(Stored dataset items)

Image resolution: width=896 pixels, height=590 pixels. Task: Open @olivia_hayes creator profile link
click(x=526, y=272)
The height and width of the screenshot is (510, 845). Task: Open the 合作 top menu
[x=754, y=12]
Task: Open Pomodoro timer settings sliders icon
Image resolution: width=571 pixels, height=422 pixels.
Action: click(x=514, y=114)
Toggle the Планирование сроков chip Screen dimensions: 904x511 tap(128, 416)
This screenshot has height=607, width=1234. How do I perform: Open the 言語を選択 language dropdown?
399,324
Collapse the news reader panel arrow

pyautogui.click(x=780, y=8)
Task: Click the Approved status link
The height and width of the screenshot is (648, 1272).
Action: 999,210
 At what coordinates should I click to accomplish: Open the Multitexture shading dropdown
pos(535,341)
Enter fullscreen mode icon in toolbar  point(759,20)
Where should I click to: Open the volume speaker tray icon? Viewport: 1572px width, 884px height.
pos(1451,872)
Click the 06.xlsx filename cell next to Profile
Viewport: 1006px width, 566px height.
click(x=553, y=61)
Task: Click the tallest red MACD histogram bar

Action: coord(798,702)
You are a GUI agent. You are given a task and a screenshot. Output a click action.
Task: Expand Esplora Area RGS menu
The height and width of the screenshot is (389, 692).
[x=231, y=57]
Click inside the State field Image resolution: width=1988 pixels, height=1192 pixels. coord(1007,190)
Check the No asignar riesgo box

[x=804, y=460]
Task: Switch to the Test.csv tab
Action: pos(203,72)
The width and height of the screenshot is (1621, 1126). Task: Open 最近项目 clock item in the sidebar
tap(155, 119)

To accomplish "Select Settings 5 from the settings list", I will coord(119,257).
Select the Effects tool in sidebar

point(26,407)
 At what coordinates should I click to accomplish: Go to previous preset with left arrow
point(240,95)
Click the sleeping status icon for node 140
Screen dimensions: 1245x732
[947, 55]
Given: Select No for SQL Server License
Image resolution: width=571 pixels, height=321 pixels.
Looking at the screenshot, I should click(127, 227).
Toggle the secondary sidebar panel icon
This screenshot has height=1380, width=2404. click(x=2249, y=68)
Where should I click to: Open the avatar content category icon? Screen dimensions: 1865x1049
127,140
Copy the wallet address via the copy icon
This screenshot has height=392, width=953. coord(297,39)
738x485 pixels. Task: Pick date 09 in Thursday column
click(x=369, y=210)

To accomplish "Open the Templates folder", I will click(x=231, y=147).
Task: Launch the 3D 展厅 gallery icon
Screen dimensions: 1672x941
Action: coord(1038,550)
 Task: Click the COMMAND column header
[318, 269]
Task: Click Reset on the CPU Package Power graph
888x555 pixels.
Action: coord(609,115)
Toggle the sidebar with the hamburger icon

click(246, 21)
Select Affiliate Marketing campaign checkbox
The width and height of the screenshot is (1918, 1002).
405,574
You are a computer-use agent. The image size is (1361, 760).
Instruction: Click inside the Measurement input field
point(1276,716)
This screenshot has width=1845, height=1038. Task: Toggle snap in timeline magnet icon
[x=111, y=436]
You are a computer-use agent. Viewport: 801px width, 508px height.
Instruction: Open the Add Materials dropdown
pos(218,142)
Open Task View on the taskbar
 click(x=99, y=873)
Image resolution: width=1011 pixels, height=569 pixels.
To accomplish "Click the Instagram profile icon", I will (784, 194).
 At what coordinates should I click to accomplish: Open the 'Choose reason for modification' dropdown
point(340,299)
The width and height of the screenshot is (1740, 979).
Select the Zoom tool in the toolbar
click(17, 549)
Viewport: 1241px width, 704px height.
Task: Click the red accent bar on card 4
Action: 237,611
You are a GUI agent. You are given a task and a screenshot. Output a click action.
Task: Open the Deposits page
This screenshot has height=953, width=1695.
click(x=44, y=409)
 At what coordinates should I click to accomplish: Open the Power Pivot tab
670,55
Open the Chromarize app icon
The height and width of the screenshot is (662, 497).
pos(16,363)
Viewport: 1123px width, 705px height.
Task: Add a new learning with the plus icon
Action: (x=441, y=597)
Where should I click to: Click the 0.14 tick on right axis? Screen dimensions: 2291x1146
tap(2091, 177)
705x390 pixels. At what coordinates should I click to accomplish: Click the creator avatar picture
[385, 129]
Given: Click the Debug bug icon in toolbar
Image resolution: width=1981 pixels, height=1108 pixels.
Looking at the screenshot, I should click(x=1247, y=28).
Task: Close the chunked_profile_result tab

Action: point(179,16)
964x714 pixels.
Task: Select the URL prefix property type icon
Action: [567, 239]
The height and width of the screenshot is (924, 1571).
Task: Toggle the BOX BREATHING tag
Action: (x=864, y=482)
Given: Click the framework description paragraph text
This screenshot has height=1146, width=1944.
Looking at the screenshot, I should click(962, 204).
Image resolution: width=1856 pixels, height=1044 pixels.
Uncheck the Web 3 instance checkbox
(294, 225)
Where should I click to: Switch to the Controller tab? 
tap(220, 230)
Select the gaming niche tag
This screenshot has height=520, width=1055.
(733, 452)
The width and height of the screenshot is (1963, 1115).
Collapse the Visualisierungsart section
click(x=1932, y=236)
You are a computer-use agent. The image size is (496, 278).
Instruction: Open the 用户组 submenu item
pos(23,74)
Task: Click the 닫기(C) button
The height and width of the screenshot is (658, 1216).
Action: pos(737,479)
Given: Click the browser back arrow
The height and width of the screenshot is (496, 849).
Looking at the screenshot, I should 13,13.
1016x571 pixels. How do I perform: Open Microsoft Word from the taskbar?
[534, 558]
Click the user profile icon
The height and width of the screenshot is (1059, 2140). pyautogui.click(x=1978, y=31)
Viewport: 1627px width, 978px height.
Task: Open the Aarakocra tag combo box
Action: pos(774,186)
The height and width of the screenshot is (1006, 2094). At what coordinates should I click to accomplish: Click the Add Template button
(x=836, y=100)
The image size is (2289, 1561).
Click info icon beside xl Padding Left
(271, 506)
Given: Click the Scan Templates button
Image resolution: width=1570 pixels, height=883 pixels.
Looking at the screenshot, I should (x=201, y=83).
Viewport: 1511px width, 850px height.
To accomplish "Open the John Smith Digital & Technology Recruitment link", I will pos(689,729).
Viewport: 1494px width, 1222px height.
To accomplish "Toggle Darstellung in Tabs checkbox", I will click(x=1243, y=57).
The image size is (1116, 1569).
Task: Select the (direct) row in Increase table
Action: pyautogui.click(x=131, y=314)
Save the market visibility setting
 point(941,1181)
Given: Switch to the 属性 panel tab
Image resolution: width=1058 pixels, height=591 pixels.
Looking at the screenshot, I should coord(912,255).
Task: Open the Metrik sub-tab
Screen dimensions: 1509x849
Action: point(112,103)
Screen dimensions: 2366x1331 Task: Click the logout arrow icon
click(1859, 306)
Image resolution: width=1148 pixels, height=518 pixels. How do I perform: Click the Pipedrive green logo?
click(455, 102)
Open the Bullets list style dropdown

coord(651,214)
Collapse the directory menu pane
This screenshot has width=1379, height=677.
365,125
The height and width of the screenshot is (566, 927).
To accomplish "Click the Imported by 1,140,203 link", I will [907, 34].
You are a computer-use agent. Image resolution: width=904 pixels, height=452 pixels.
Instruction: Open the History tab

### DIRECTIONS
Take the entries and copy them out exactly.

### ANSWER AREA
Image resolution: width=896 pixels, height=590 pixels. Task: Open @olivia_hayes creator profile link
click(x=526, y=272)
The height and width of the screenshot is (510, 845). Task: Open the 合作 top menu
[x=754, y=12]
Task: Open Pomodoro timer settings sliders icon
Image resolution: width=571 pixels, height=422 pixels.
Action: click(x=514, y=114)
Toggle the Планирование сроков chip Screen dimensions: 904x511 tap(128, 416)
This screenshot has height=607, width=1234. How do I perform: Open the 言語を選択 language dropdown?
399,324
Collapse the news reader panel arrow

pyautogui.click(x=780, y=8)
Task: Click the Approved status link
The height and width of the screenshot is (648, 1272).
Action: 999,210
 At what coordinates should I click to accomplish: Open the Multitexture shading dropdown
pos(535,341)
Enter fullscreen mode icon in toolbar  point(759,20)
Where should I click to: Open the volume speaker tray icon? Viewport: 1572px width, 884px height.
pos(1451,872)
Click the 06.xlsx filename cell next to Profile
Viewport: 1006px width, 566px height.
click(x=553, y=61)
Task: Click the tallest red MACD histogram bar

Action: coord(798,702)
You are a GUI agent. You are given a task and a screenshot. Output a click action.
Task: Expand Esplora Area RGS menu
The height and width of the screenshot is (389, 692).
[x=231, y=57]
Click inside the State field Image resolution: width=1988 pixels, height=1192 pixels. coord(1007,190)
Check the No asignar riesgo box

[x=804, y=460]
Task: Switch to the Test.csv tab
Action: pos(203,72)
The width and height of the screenshot is (1621, 1126). Task: Open 最近项目 clock item in the sidebar
tap(155, 119)

To accomplish "Select Settings 5 from the settings list", I will coord(119,257).
Select the Effects tool in sidebar

point(26,407)
 At what coordinates should I click to accomplish: Go to previous preset with left arrow
point(240,95)
Click the sleeping status icon for node 140
Screen dimensions: 1245x732
[947, 55]
Given: Select No for SQL Server License
Image resolution: width=571 pixels, height=321 pixels.
Looking at the screenshot, I should click(127, 227).
Toggle the secondary sidebar panel icon
This screenshot has height=1380, width=2404. click(x=2249, y=68)
Where should I click to: Open the avatar content category icon? Screen dimensions: 1865x1049
127,140
Copy the wallet address via the copy icon
This screenshot has height=392, width=953. coord(297,39)
738x485 pixels. Task: Pick date 09 in Thursday column
click(x=369, y=210)

To accomplish "Open the Templates folder", I will click(x=231, y=147).
Task: Launch the 3D 展厅 gallery icon
Screen dimensions: 1672x941
Action: coord(1038,550)
 Task: Click the COMMAND column header
[318, 269]
Task: Click Reset on the CPU Package Power graph
888x555 pixels.
Action: coord(609,115)
Toggle the sidebar with the hamburger icon

click(246, 21)
Select Affiliate Marketing campaign checkbox
The width and height of the screenshot is (1918, 1002).
405,574
You are a computer-use agent. The image size is (1361, 760).
Instruction: Click inside the Measurement input field
point(1276,716)
This screenshot has width=1845, height=1038. Task: Toggle snap in timeline magnet icon
[x=111, y=436]
You are a computer-use agent. Viewport: 801px width, 508px height.
Instruction: Open the Add Materials dropdown
pos(218,142)
Open Task View on the taskbar
 click(x=99, y=873)
Image resolution: width=1011 pixels, height=569 pixels.
To accomplish "Click the Instagram profile icon", I will (784, 194).
 At what coordinates should I click to accomplish: Open the 'Choose reason for modification' dropdown
point(340,299)
The width and height of the screenshot is (1740, 979).
Select the Zoom tool in the toolbar
click(17, 549)
Viewport: 1241px width, 704px height.
Task: Click the red accent bar on card 4
Action: 237,611
You are a GUI agent. You are given a task and a screenshot. Output a click action.
Task: Open the Deposits page
This screenshot has height=953, width=1695.
click(x=44, y=409)
 At what coordinates should I click to accomplish: Open the Power Pivot tab
670,55
Open the Chromarize app icon
The height and width of the screenshot is (662, 497).
pos(16,363)
Viewport: 1123px width, 705px height.
Task: Add a new learning with the plus icon
Action: (x=441, y=597)
Where should I click to: Click the 0.14 tick on right axis? Screen dimensions: 2291x1146
tap(2091, 177)
705x390 pixels. At what coordinates should I click to accomplish: Click the creator avatar picture
[385, 129]
Given: Click the Debug bug icon in toolbar
Image resolution: width=1981 pixels, height=1108 pixels.
Looking at the screenshot, I should click(x=1247, y=28).
Task: Close the chunked_profile_result tab

Action: point(179,16)
964x714 pixels.
Task: Select the URL prefix property type icon
Action: [567, 239]
The height and width of the screenshot is (924, 1571).
Task: Toggle the BOX BREATHING tag
Action: (x=864, y=482)
Given: Click the framework description paragraph text
This screenshot has height=1146, width=1944.
Looking at the screenshot, I should click(962, 204).
Image resolution: width=1856 pixels, height=1044 pixels.
Uncheck the Web 3 instance checkbox
(294, 225)
Where should I click to: Switch to the Controller tab? 
tap(220, 230)
Select the gaming niche tag
This screenshot has height=520, width=1055.
(733, 452)
The width and height of the screenshot is (1963, 1115).
Collapse the Visualisierungsart section
click(x=1932, y=236)
You are a computer-use agent. The image size is (496, 278).
Instruction: Open the 用户组 submenu item
pos(23,74)
Task: Click the 닫기(C) button
The height and width of the screenshot is (658, 1216).
Action: pos(737,479)
Given: Click the browser back arrow
The height and width of the screenshot is (496, 849).
Looking at the screenshot, I should 13,13.
1016x571 pixels. How do I perform: Open Microsoft Word from the taskbar?
[534, 558]
Click the user profile icon
The height and width of the screenshot is (1059, 2140). pyautogui.click(x=1978, y=31)
Viewport: 1627px width, 978px height.
Task: Open the Aarakocra tag combo box
Action: pos(774,186)
The height and width of the screenshot is (1006, 2094). At what coordinates should I click to accomplish: Click the Add Template button
(x=836, y=100)
The image size is (2289, 1561).
Click info icon beside xl Padding Left
(271, 506)
Given: Click the Scan Templates button
Image resolution: width=1570 pixels, height=883 pixels.
Looking at the screenshot, I should (x=201, y=83).
Viewport: 1511px width, 850px height.
To accomplish "Open the John Smith Digital & Technology Recruitment link", I will pos(689,729).
Viewport: 1494px width, 1222px height.
To accomplish "Toggle Darstellung in Tabs checkbox", I will click(x=1243, y=57).
The image size is (1116, 1569).
Task: Select the (direct) row in Increase table
Action: pyautogui.click(x=131, y=314)
Save the market visibility setting
 point(941,1181)
Given: Switch to the 属性 panel tab
Image resolution: width=1058 pixels, height=591 pixels.
Looking at the screenshot, I should coord(912,255).
Task: Open the Metrik sub-tab
Screen dimensions: 1509x849
Action: point(112,103)
Screen dimensions: 2366x1331 Task: Click the logout arrow icon
click(1859, 306)
Image resolution: width=1148 pixels, height=518 pixels. How do I perform: Click the Pipedrive green logo?
click(455, 102)
Open the Bullets list style dropdown

coord(651,214)
Collapse the directory menu pane
This screenshot has width=1379, height=677.
365,125
The height and width of the screenshot is (566, 927).
To accomplish "Click the Imported by 1,140,203 link", I will [907, 34].
You are a computer-use agent. Image resolution: width=904 pixels, height=452 pixels.
Instruction: Open the History tab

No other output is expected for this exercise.